Let $J_x, J_y, J_z$ be an irreducible representation of the above commutation rules.
By Schur's lemma, $[J^2, J_i] = 0$ for each $i\in\{x, y, z\}$, implies $$ J^2 = \beta \mathbb I $$ $J_z$ is a finite-dimensional self adjoint operator, hence diagonalizable.
Let's take an eigenvector, $\lvert m \rangle$, of $J_z$, with repeated applications of $J_-$ and $J_+$ we can construct a sequence of eigenvectors $$ s := \{\lvert m - h \rangle, \dotsc, \lvert m - 1\rangle, \lvert m \rangle, \lvert m + 1 \rangle, \dotsc,\lvert m + k \rangle \} $$ Above sequence is finite because its elements are independent vectors of the finite-dimensional representation space $V$.
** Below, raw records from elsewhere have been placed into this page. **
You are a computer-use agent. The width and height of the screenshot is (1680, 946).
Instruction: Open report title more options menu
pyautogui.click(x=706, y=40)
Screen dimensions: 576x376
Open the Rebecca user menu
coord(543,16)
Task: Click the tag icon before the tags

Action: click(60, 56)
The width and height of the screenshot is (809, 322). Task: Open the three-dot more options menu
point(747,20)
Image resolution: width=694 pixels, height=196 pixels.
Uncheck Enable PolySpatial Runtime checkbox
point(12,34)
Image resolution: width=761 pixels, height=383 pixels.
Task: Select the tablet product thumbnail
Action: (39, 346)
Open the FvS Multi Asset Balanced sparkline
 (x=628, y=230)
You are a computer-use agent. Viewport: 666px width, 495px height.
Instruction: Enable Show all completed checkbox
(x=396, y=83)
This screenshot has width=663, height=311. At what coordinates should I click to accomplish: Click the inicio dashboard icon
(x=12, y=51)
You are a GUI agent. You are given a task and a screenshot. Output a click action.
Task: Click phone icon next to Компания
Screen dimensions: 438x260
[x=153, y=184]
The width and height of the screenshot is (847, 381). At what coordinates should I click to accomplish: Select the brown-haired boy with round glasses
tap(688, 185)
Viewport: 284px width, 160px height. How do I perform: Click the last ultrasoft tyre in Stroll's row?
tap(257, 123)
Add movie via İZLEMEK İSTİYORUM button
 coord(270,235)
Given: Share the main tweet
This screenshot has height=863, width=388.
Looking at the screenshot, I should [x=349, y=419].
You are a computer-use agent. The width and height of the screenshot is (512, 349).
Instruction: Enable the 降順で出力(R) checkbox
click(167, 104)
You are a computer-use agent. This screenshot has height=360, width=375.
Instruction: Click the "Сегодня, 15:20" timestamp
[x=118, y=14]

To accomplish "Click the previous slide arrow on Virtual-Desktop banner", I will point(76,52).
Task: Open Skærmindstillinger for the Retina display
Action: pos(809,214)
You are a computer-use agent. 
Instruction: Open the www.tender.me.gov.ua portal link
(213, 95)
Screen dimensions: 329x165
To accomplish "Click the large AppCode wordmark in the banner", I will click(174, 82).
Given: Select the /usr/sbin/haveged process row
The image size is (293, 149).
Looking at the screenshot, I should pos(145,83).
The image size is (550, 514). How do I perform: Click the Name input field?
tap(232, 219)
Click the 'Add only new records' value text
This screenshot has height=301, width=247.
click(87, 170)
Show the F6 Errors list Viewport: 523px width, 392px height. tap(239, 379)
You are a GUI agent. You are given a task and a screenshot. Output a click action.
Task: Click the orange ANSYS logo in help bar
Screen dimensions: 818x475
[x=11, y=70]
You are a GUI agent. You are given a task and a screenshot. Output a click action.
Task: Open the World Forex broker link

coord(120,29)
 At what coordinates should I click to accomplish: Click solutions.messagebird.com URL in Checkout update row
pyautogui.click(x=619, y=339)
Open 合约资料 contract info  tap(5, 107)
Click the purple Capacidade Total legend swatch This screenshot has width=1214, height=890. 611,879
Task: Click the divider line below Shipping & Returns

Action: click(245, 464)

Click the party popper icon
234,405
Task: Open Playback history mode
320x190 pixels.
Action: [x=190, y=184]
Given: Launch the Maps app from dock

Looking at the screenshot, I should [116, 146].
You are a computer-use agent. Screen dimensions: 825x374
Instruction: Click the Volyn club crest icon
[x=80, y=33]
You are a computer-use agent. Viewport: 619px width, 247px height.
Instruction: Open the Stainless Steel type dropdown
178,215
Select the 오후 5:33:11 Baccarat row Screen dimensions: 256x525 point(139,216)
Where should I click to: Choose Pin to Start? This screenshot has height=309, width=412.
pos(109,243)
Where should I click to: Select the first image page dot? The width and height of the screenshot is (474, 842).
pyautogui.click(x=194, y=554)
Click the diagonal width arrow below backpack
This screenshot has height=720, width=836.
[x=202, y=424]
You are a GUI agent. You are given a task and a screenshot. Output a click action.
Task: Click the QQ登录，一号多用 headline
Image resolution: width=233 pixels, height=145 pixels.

Let's call $S$ the subspace spanned by vectors in $s$. The equalities $$ J_x = \frac 1 2 (J_+ + J_-)\\ J_y = \frac 1 {2i} (J_+ - J_-) $$ show that $S$ is an invariant space for $J_x, J_y, J_z$. Since the representation is irreducible $S$ must coincide with $V$ and no other (indipendent) eigenvectors of $J_z$ can exist.